Os heróis do conto persa Os Três Príncipes de Serendip topavam com as coisas sem estar procurando por elas. O centro histórico de Split, que inclui os 30 mil metros quadrados do Palácio de Diocleciano, é o lugar ideal para se sentir como um dos personagens.

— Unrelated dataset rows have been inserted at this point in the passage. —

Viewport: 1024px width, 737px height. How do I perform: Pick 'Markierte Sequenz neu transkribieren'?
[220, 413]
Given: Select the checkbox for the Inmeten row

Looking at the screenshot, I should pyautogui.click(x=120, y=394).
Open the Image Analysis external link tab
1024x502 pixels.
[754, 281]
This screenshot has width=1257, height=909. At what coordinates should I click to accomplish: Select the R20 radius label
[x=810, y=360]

SPLIT, O Estado de S.Paulo

22 Julho 2014 | 02h06

Caminhe aleatoriamente pelas vielas do palácio e descubra um lugar como o Uje Oil Bar (facebook.com/UjeOilBar), especializado em azeites de oliva croatas; histórias intrigantes nas novas placas informativas fixadas nos edifícios; o Palácio Maruli, onde no século 15 nasceu o pai da literatura croata, Marko Maruli, e hoje é um sereno café; um supermercado com bons preços e muitos vinhos nacionais; e a placa "Otac Psihoanalize boravio je u ovoj kuci u rujnu 1898", atestando que Sigmund Freud, o pai da psicanálise, esteve em Split em setembro de 1898.

O Uje, com uma oliveira minúscula em um pequeno vaso sobre cada mesa, tem mais de 50 azeites da região, oferecidos em provas de três, quatro ou cinco tipos. Seguem saladas, peixes e outros pratos obviamente bons para se azeitar, divididos entre "com colher", "com garfo" e "com garfo e faca". Para acompanhar, tente uma das saborosas poções alcoólicas caseiras. Um licor de cereja, por exemplo.

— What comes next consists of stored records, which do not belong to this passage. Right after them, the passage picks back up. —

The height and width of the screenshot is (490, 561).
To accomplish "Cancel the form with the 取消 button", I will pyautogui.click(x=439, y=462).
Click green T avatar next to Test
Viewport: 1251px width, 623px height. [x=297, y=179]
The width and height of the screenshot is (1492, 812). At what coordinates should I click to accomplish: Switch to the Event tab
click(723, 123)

O publicitário brasileiro Diogo Lutz, de 22 anos, trabalhou recentemente na secretaria de turismo local e também fez os seus achados. Um foi que Split, como aponta o Guinness Book, é a cidade recordista mundial em medalhas olímpicas por habitante - e homenageia os medalhistas em uma calçada na sua costa oeste. Outros achados: a cidade tem a torcida organizada de futebol mais antiga da Europa e, como também pude constatar, um bizarro esporte próprio, o picigin, um frescobol na base do tapão, uma peteca com menos parábolas. O jogo nasceu na Praia de Bavice há mais de cem anos e pode ser assistido por ali.

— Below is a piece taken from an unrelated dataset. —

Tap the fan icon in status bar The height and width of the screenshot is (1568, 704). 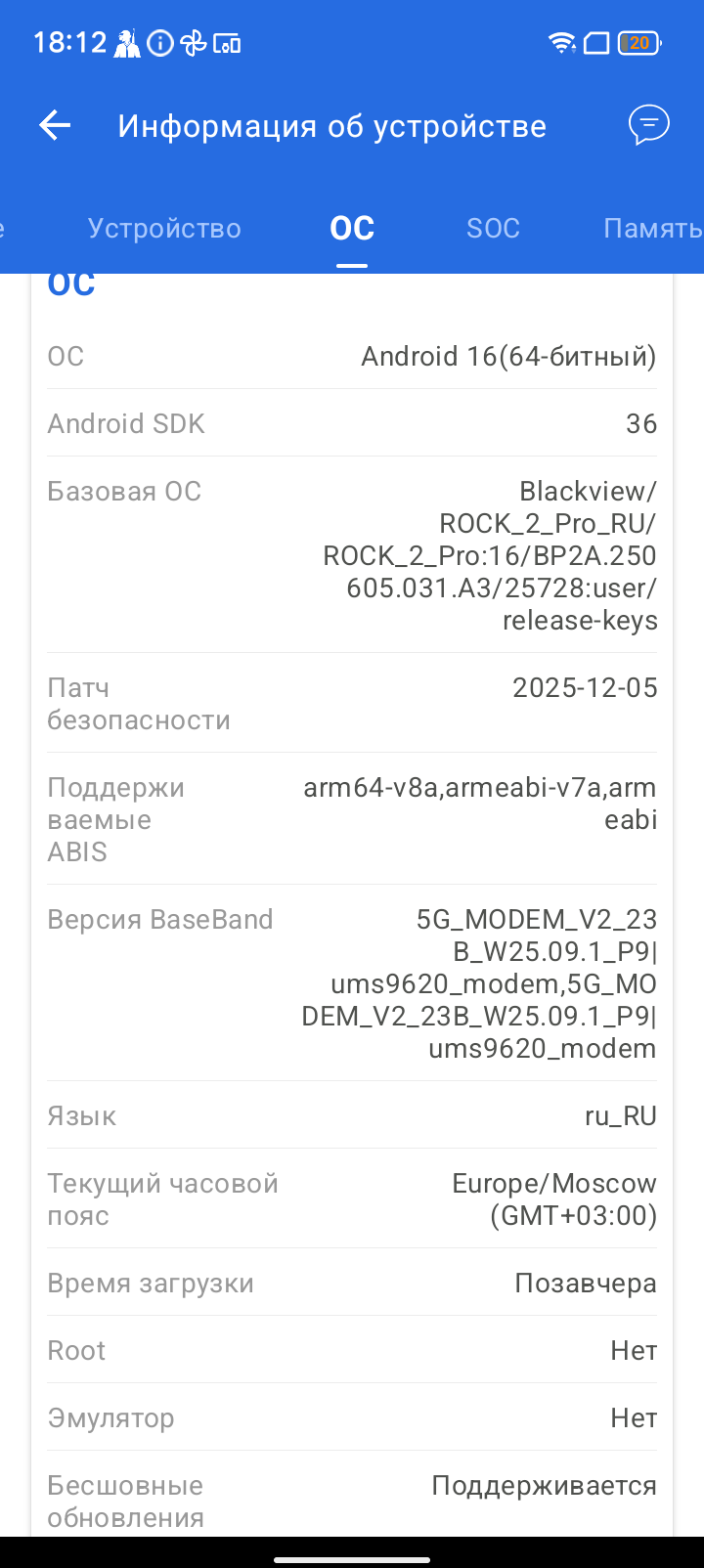194,43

Bavice, aliás, é a praia mais procurada da região e tem clubes noturnos como Tropic e o homônimo Bavice. Para sair no próprio palácio, há o Ghetto Club e o Caffe Bar Gaga. Mais cedo, os jovens de Split, como lembra o brasileiro Diogo, se reúnem e bebem na Matejuska, a pequena enseada próxima da orla principal.

O Palácio de Diocleciano é continuamente habitado desde o século 7.º. Foi construído entre 295 e 305 para ser um retiro de luxo do imperador romano, que passou ali o final da vida. Muitos edifícios foram remodelados ao longo dos séculos, mas uma boa parte da arquitetura se manteve e, há 200 anos, o local recebe trabalhos de restauro, tornando o palácio uma das construções de estilo tardio romano mais bem preservadas do mundo. Hospedar-se ali dentro permite conhecer as nuances mais nativas de Split pela madrugada e pela manhã.

Para vista panorâmica, há a happy hour do café e bar Vidilica (Nazorov prilaz, 1), de onde se vê o mar, as montanhas, todo o palácio e a orla principal. / T.M.